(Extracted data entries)
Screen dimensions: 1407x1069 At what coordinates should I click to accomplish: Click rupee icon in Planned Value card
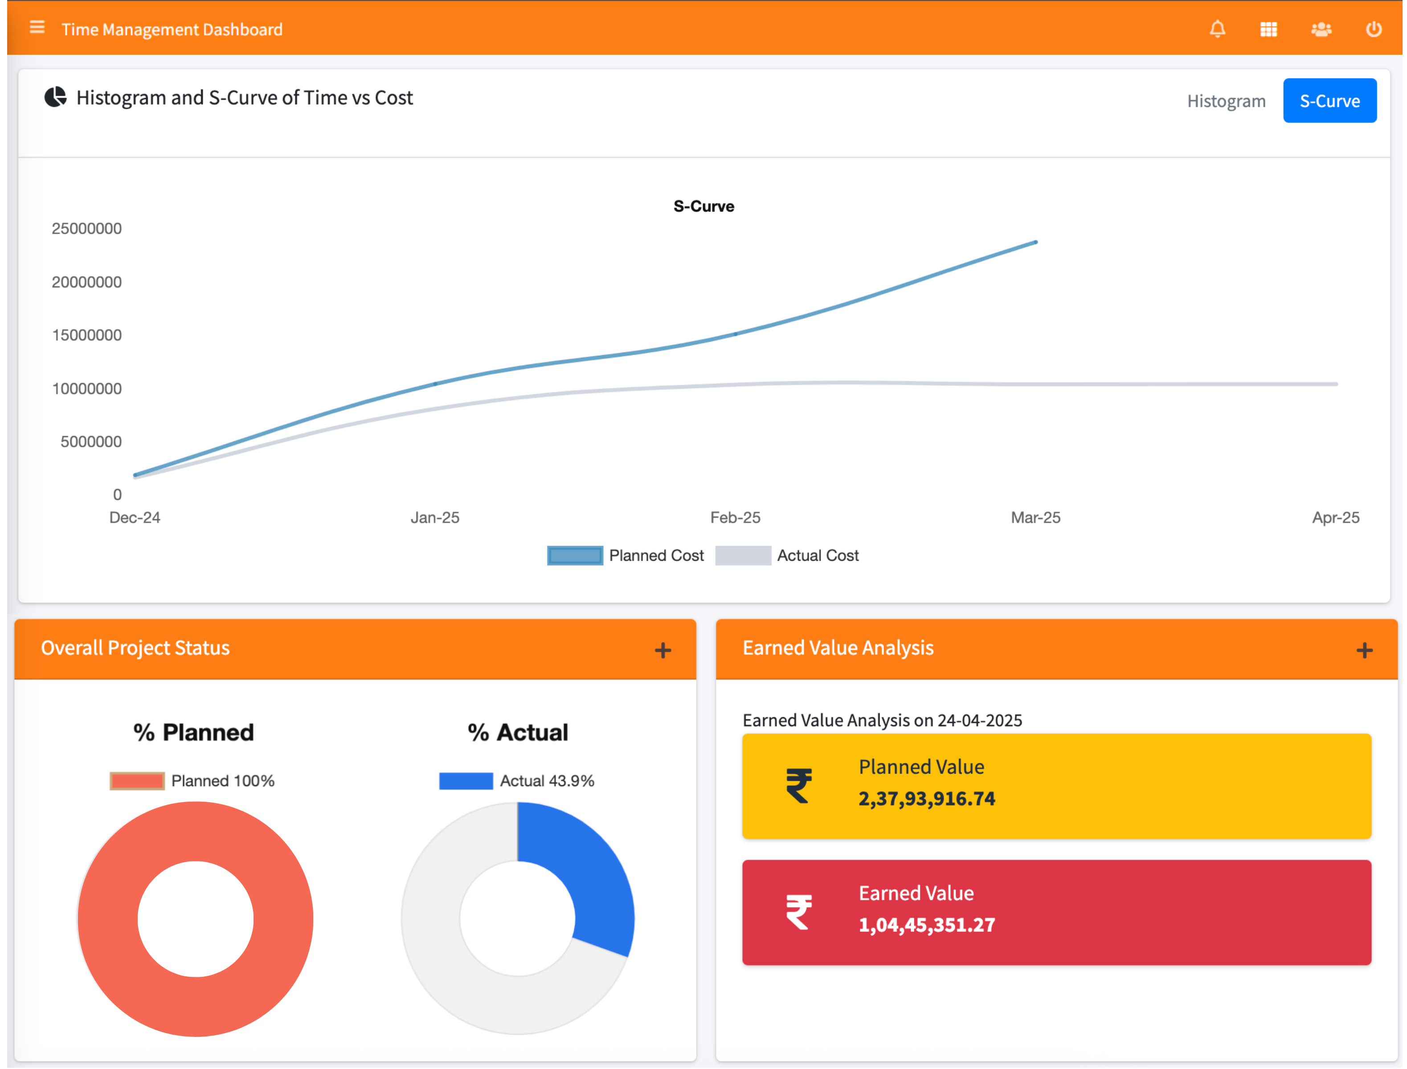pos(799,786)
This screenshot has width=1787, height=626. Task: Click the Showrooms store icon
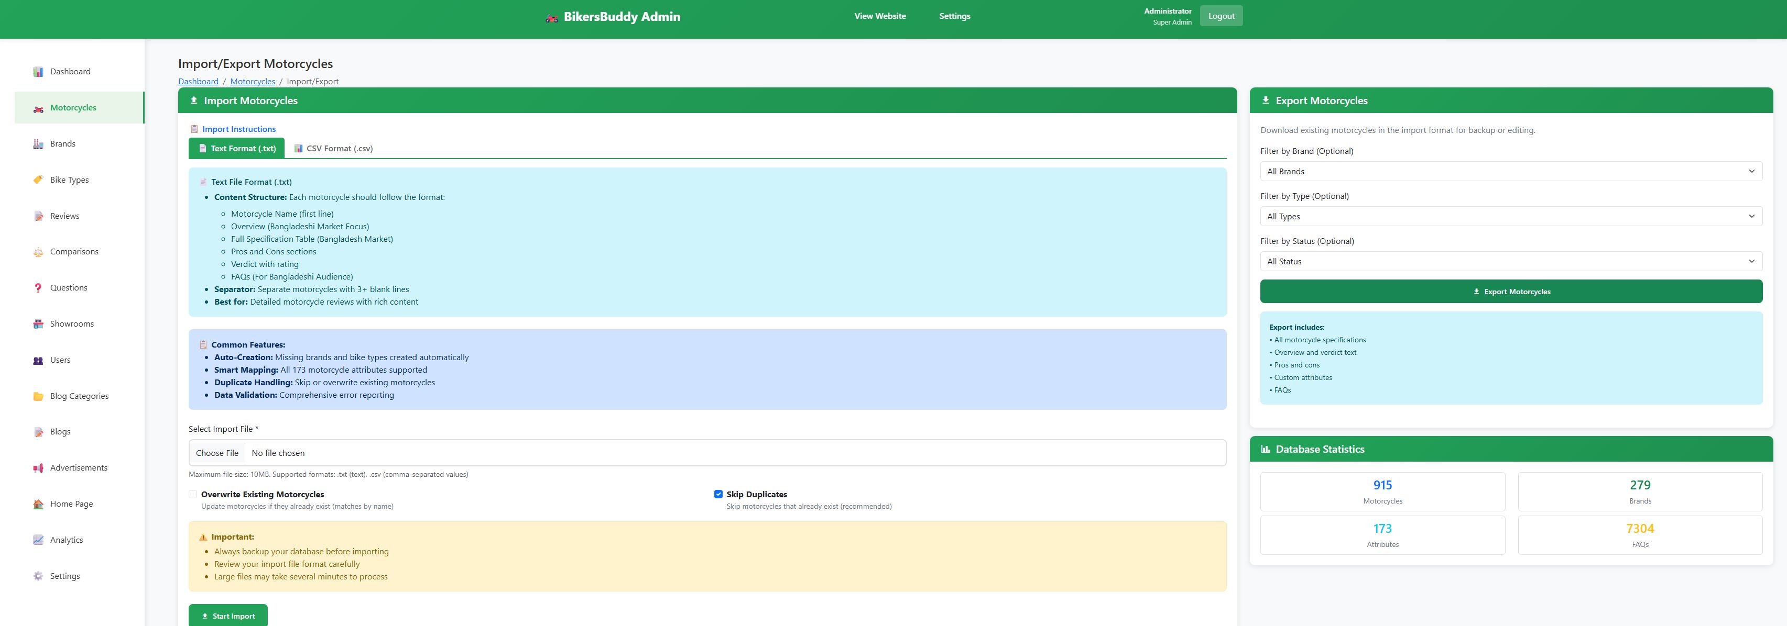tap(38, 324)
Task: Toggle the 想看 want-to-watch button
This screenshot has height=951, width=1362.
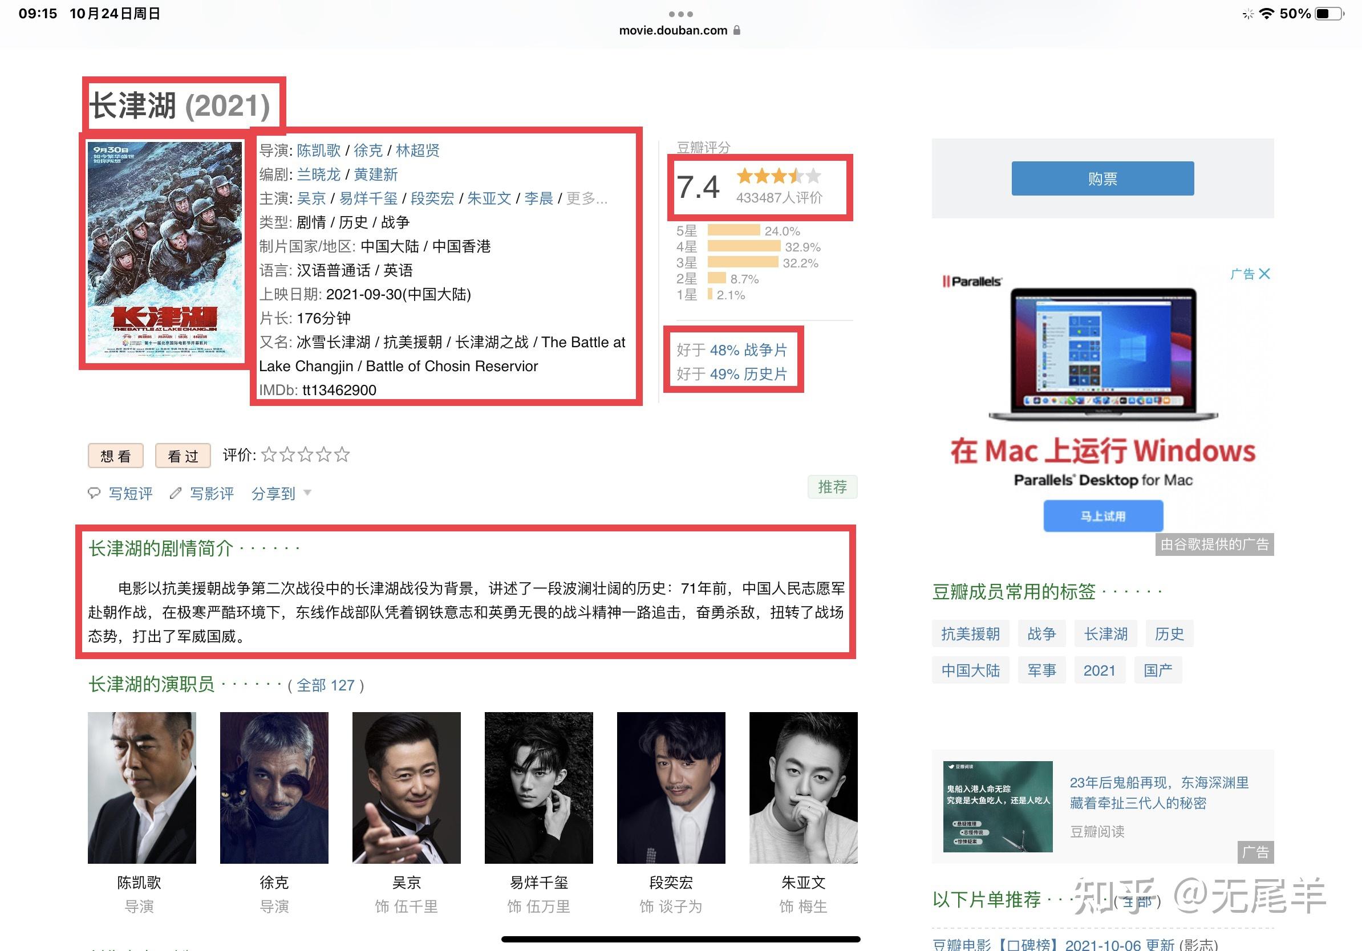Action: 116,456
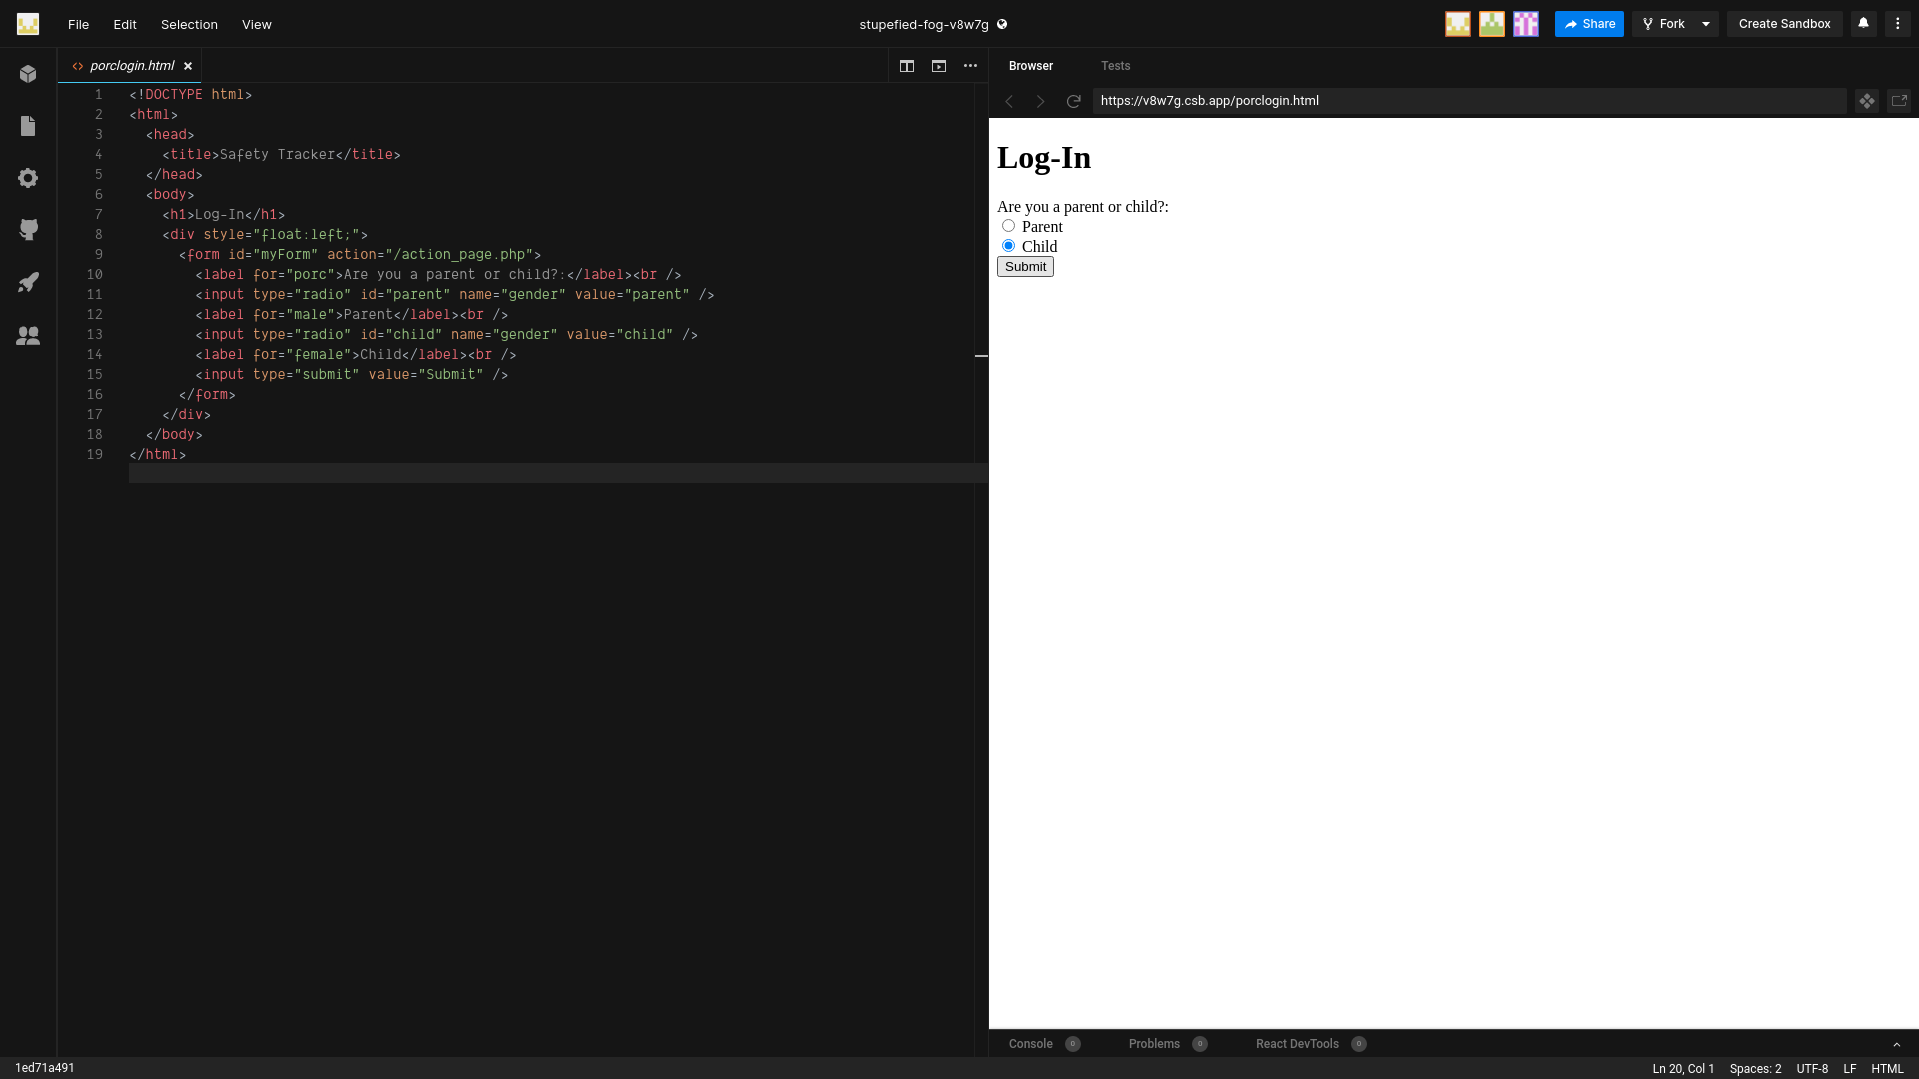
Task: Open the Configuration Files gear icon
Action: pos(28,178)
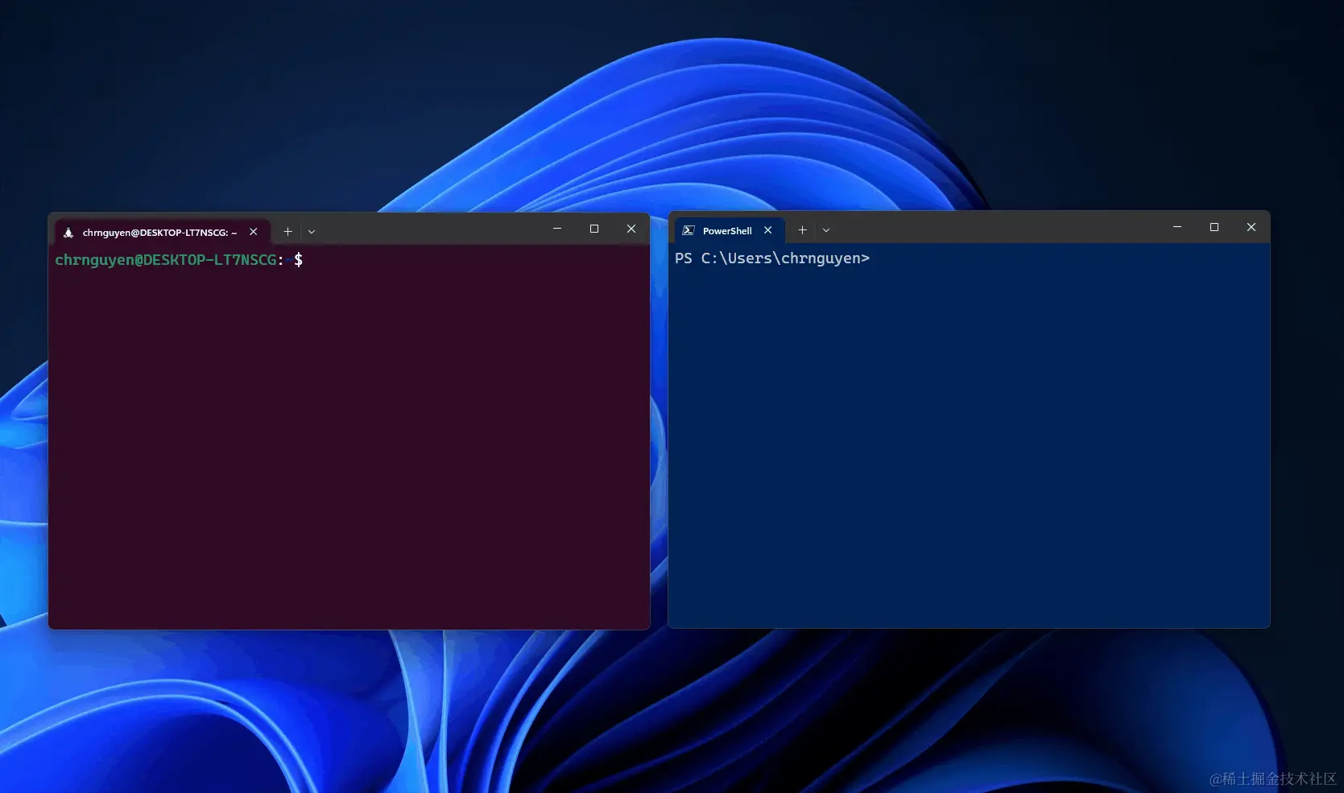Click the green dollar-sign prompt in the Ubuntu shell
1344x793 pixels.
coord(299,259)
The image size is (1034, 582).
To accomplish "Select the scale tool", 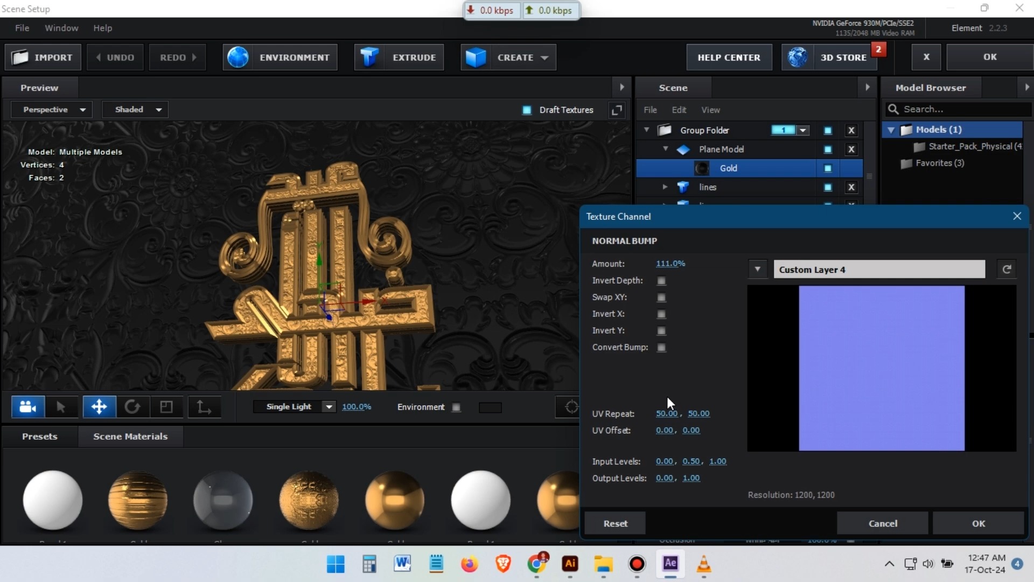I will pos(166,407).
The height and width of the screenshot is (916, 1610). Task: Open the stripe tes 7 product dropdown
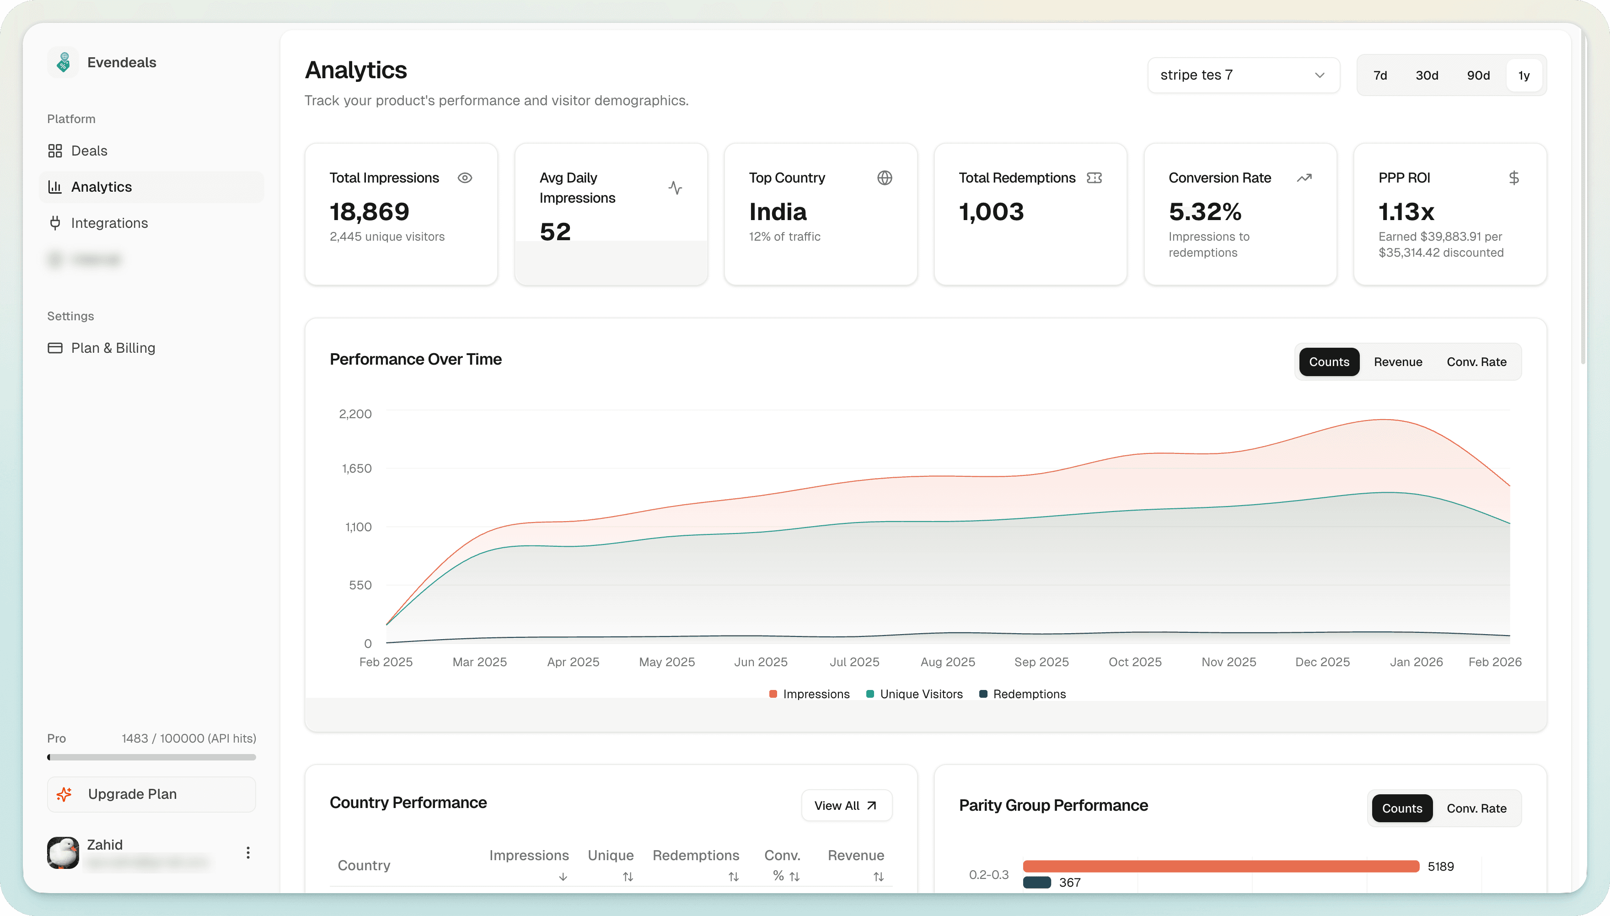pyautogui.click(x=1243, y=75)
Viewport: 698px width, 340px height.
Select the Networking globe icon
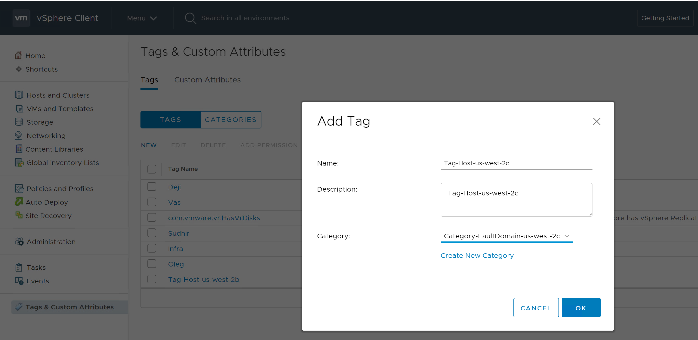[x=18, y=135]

# Your objective:
Please give back exactly the lines from the first line of the records above through the line containing "The image size is (1034, 582).", only those and both included, with the pictures removed.

# Your response:
Screen dimensions: 1407x1069 At what coordinates should I click to accomplish: Click rupee icon in Planned Value card
pos(799,786)
This screenshot has width=1787, height=626. Task: Click the Showrooms store icon
tap(38, 324)
Task: Toggle the 想看 want-to-watch button
This screenshot has height=951, width=1362.
Action: 116,456
Task: Open the Configuration Files gear icon
Action: pos(28,178)
Click the green dollar-sign prompt in the Ubuntu shell
1344x793 pixels.
coord(299,259)
The image size is (1034, 582).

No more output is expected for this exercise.